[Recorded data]
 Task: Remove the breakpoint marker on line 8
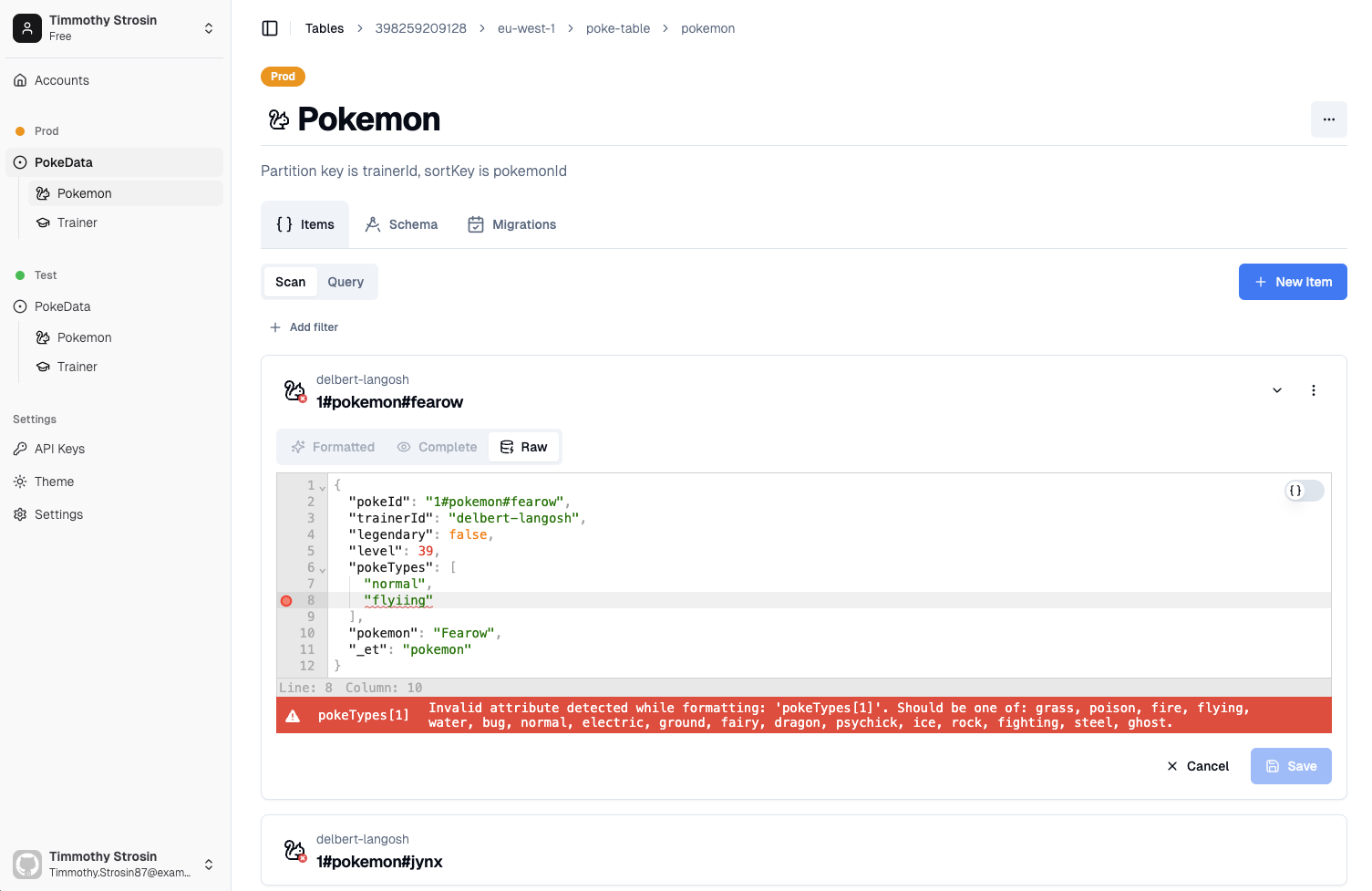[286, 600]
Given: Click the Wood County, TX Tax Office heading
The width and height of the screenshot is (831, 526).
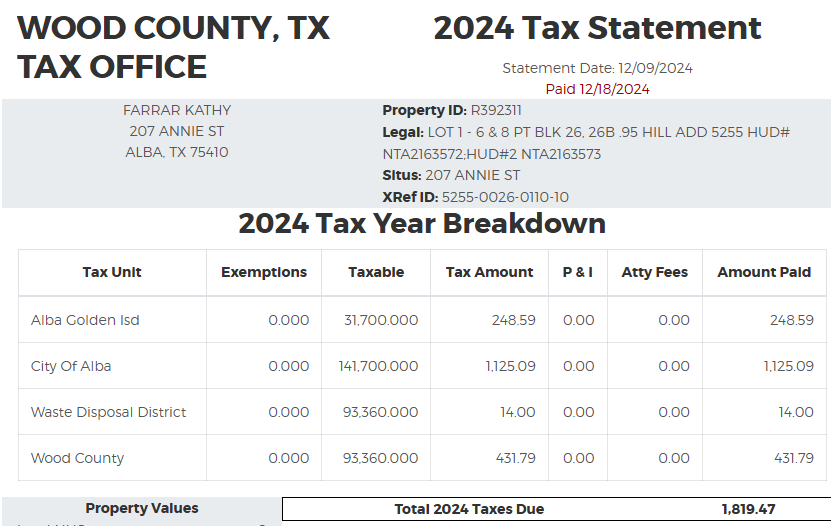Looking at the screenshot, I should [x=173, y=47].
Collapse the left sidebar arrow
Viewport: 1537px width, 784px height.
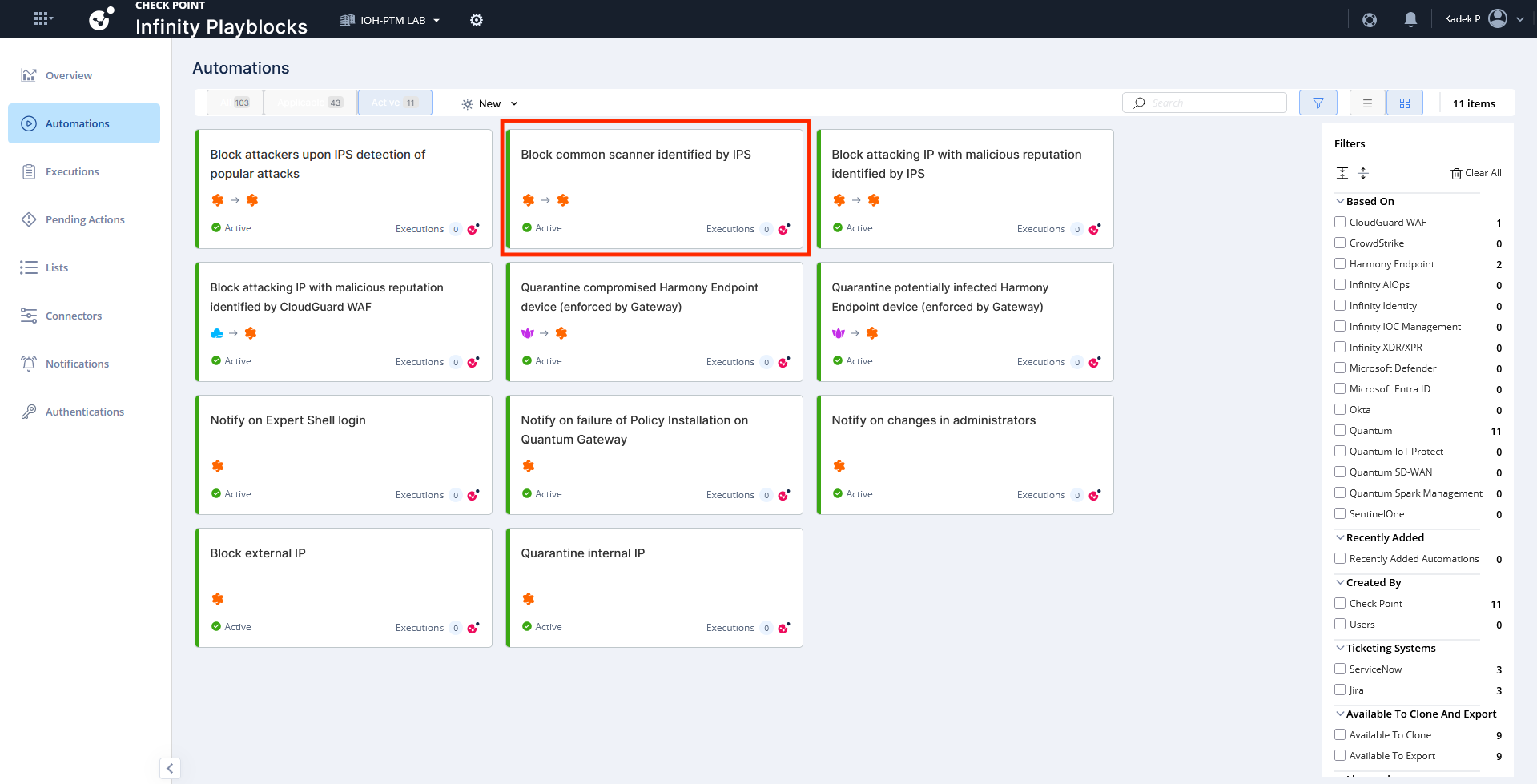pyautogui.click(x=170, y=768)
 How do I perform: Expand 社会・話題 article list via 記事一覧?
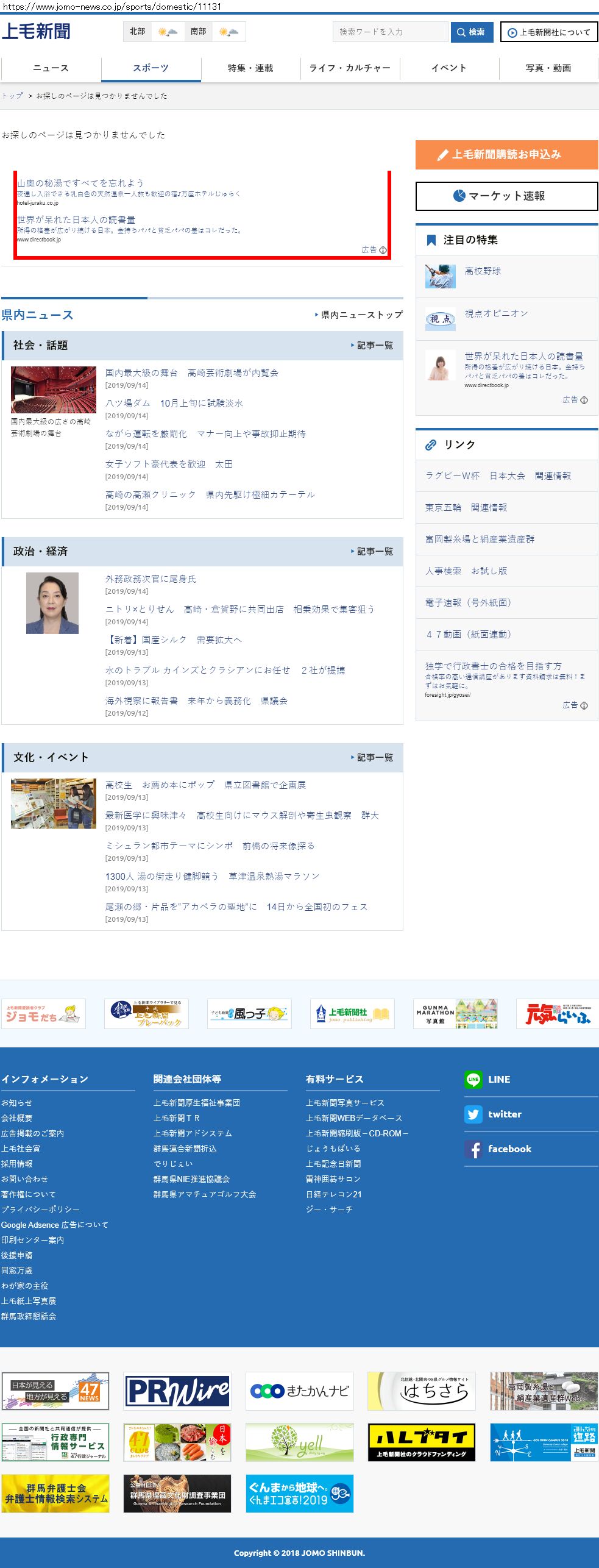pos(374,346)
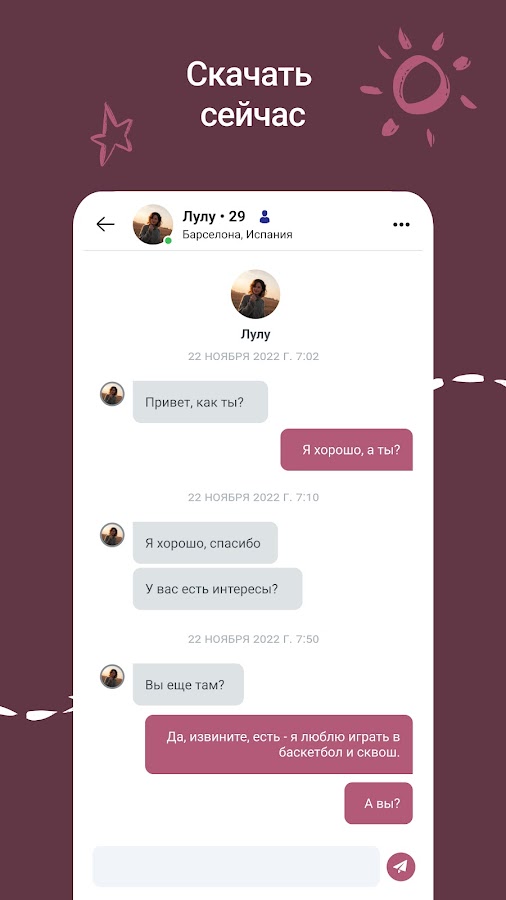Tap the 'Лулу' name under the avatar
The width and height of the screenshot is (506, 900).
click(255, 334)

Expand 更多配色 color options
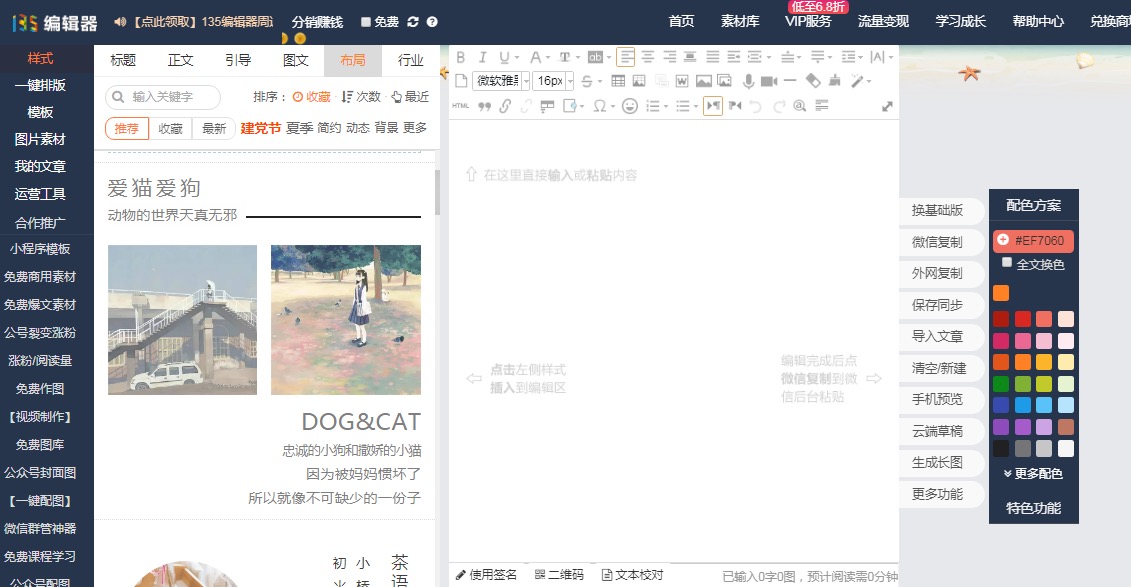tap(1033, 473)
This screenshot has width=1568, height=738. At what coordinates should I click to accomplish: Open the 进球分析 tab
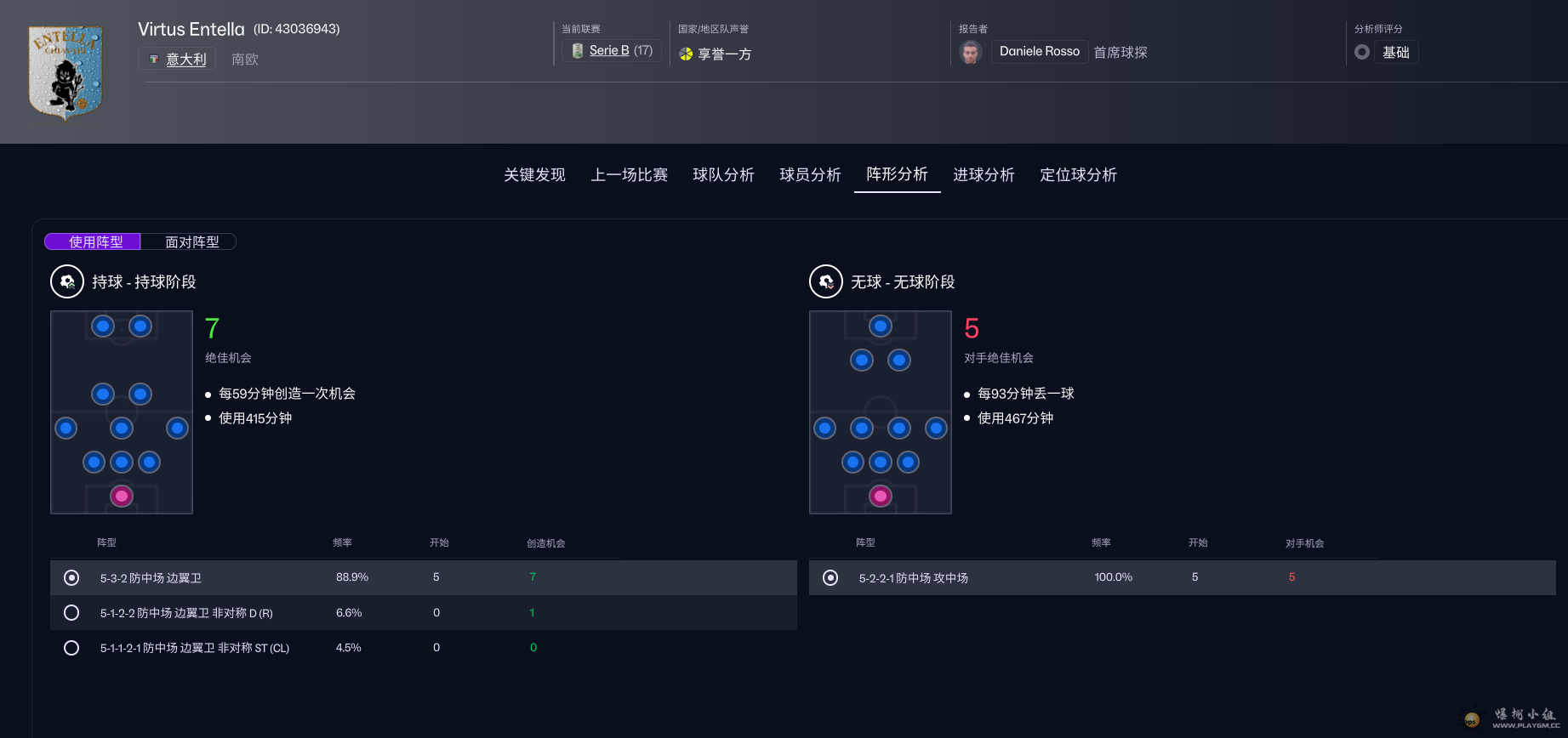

### [Required action]
Print out the entries once more, unchanged. No pictures.

### [The completed task]
 Task: Remove the breakpoint marker on line 8
[286, 600]
Given: Click the Wood County, TX Tax Office heading
The width and height of the screenshot is (831, 526).
Looking at the screenshot, I should [x=173, y=47].
Collapse the left sidebar arrow
Viewport: 1537px width, 784px height.
pyautogui.click(x=170, y=768)
 How do I perform: Expand 社会・話題 article list via 記事一覧?
pos(374,346)
Tap the 'Лулу' name under the avatar
The width and height of the screenshot is (506, 900).
click(255, 334)

Expand 更多配色 color options
tap(1033, 473)
This screenshot has width=1568, height=738. At what coordinates should I click to accomplish: Open the 进球分析 tab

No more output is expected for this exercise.